Work instruction. Repeat every record exactly.

Extracted records.
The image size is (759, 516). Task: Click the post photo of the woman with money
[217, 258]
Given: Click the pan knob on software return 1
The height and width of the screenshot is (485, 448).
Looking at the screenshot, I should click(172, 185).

Result for this exercise.
The image size is (759, 516). Task: Click the post photo of the woman with money
[217, 258]
Given: Click the pan knob on software return 1
The height and width of the screenshot is (485, 448).
Looking at the screenshot, I should click(172, 185).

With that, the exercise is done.